* Apple iPhone 4S fails to impress investors, fans
* Scope for rivals to grab market share ahead of Christmas
* Apple to continue selling older models, seen opening new
* Samsung shares up 1.7 pct, Nokia up 2.5 pct, LG 0.4 pct,
HTC 0.6 pct
* Shares in Apple suppliers decline
(Adds further details)
By Clare Jim and Miyoung Kim
TAIPEI/SEOUL, Oct 5 Rival smartphone makers
could exploit a rare letdown by Apple in the launch of
its new iPhone 4S model, which failed to wow fans, and grab a
bigger share of the most lucrative part of the phone market.
However, analysts also noted that Apple has decided to keep
older iPhone models and slash their prices, potentially helping
the company to expand sales in lower-end and developing markets,
where Nokia and Samsung have dominated.
"Apple no longer has a leading edge, its cloud service is
even behind (Google's mobile operating system) Android;
it can only sell on brand loyalty now," said Gartner analyst
C.K. Lu in Taipei.
"Users may wait to buy the next iPhone; if they can't wait,
they may shift to brands with more advanced specs."
The iPhone -- introduced in 2007 with the touchscreen
template since adopted by rivals -- has proved to be the gold
standard in the booming smartphone market, and its surging sales
have hit the ambitious plans of many competitors.
But shares in Samsung Electronics , HTC
and LG Electronics , which all make phones using
Google's Android operating system, ended higher after Apple
unveiled the iPhone 4S at its Cupertino, California headquarters
In Europe shares in Nokia and Ericsson
(ERICb.ST), half-owner of Sony Ericsson smartphone venture, were
both 2.4 percent higher by 0815 GMT on Wednesday.
"Nokia should benefit from the fact that Apple chose not to
play the design card this time around and that unlike some
rumours, there will not be anything new aimed at the key
mid-range market," analysts from Nordea said in a note.
The new iPhone 4S is identical in form to the previous
model, disappointing fans who had hoped for a thinner,
bigger-screened design of a product that had not been updated
for more than a year.
While the device's high-tech wizardry such as voice commands
-- for sending messages, searching for stock prices and other
applications -- caught the attention of many analysts, it might
not be enough to make it a must-have for consumers.
"Major concerns for Samsung had been that its smartphone
momentum will decelerate with Apple's new iPhone, but that is
now less of a concern as the new iPhone failed to excite many,"
said Kim Young-chan, an analyst at Shinhan Investment Corp in
On Wednesday Samsung also said it would file for a sales ban
on the new iPhone with courts in France and Italy, alleging that
the phone infringed its mobile technology patents, widening an
already extensive legal battle with its arch
Apple also revealed on Tuesday that it is cutting the price
of the previous iPhone 4 model to $99 on a network service
contract, and said the even older 3GS model will be available
for free on contract.
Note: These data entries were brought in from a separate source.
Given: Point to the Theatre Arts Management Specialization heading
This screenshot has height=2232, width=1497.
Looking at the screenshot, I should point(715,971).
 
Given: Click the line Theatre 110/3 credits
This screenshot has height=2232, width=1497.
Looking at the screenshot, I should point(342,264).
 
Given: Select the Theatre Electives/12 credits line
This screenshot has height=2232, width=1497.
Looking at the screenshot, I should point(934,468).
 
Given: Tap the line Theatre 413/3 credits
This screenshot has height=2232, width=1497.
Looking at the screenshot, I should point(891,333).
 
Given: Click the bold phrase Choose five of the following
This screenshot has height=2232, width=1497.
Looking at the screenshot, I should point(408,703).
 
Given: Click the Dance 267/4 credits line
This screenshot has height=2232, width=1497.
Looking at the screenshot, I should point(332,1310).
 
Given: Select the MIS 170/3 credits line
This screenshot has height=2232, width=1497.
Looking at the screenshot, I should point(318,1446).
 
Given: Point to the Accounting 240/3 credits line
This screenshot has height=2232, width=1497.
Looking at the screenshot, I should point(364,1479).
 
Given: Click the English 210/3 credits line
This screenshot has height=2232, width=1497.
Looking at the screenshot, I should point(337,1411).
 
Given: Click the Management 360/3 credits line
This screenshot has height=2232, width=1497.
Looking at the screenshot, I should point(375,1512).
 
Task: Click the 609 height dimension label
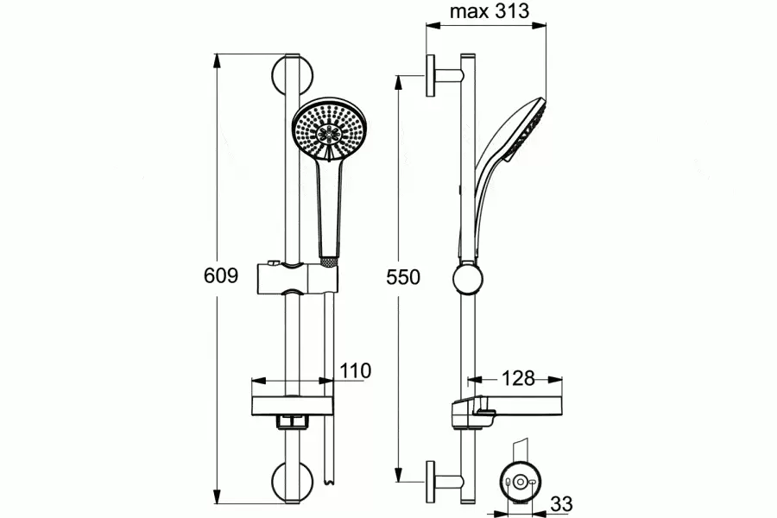click(221, 275)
This allows Apple to hit the low-end
smartphone market it had once eschewed.
Even before the low-cost phone, Apple was set to
exponentially grow its China business as it stitches deals with
operators in the world's largest mobile phone market, home to
more than 900 million subscribers.
Apple faces a tough battle in India, the world's
second-biggest market for mobile phones with more than 850
million subscribers, where smartphones account for just over 5
percent of the total mobile handset sales.
"Very aggressive pricing in the higher-end category of
smartphones is unlikely in India in the near future, primarily
because the volumes are not strong enough to justify that kind
of play in that segment," said Deepak Kumar, research director
at IDC India.
TOP SELLING SMARTPHONE
Phones based on Google's Android, which is available for
free to handset vendors such as Samsung, HTC, LG and Motorola
, have a greater combined market share than Apple's
iPhone, which is still the world's biggest-selling smartphone.
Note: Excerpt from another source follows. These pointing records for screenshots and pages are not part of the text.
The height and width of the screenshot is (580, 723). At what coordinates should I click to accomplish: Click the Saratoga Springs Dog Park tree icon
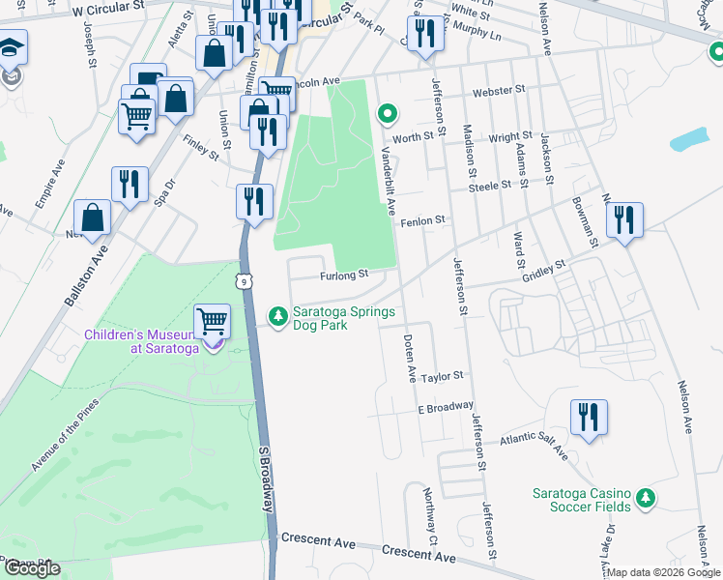(278, 316)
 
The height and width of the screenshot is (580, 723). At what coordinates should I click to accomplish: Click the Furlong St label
(345, 275)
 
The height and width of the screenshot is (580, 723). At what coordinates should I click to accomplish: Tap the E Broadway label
(446, 408)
"There are still many consumers who don't have the iPhone
experience, and Apple still has a lot of markets and carriers to
enter, so when there's a new model with better specs, it helps
to lift shipments," said Ming-chi Kuo, analyst at Concord
Securities in Taipei.
"The iPhone 4S targets users who are expiring on their
two-year 3GS contract."
Apple sold a record 20.3 million iPhones in the April-June
quarter, with analysts estimating Samsung smartphone sales at
19 million handsets, well ahead of Nokia's 16.7 million.
The lukewarm reception given for the new phone
also hit shares in Apple's suppliers.
Taiwan's Hon Hai , Apple's biggest supplier, was
down 1.9 percent, while casing company Foxconn Technology
fell 6.9 percent. Camera module maker Largan Precision
shed 6.6 percent.
"The casing companies should be the most-hit, correcting
from the previous rise, because the market has expected a metal
case for the new iPhone," said Mike Fang, a fund manager of
Paradigm Asset Management.
In Japan, the country's second-largest mobile carrier KDDI
will sell Apple's new iPhone, ending rival operator
Softbank's reign as the sole provider in Japan.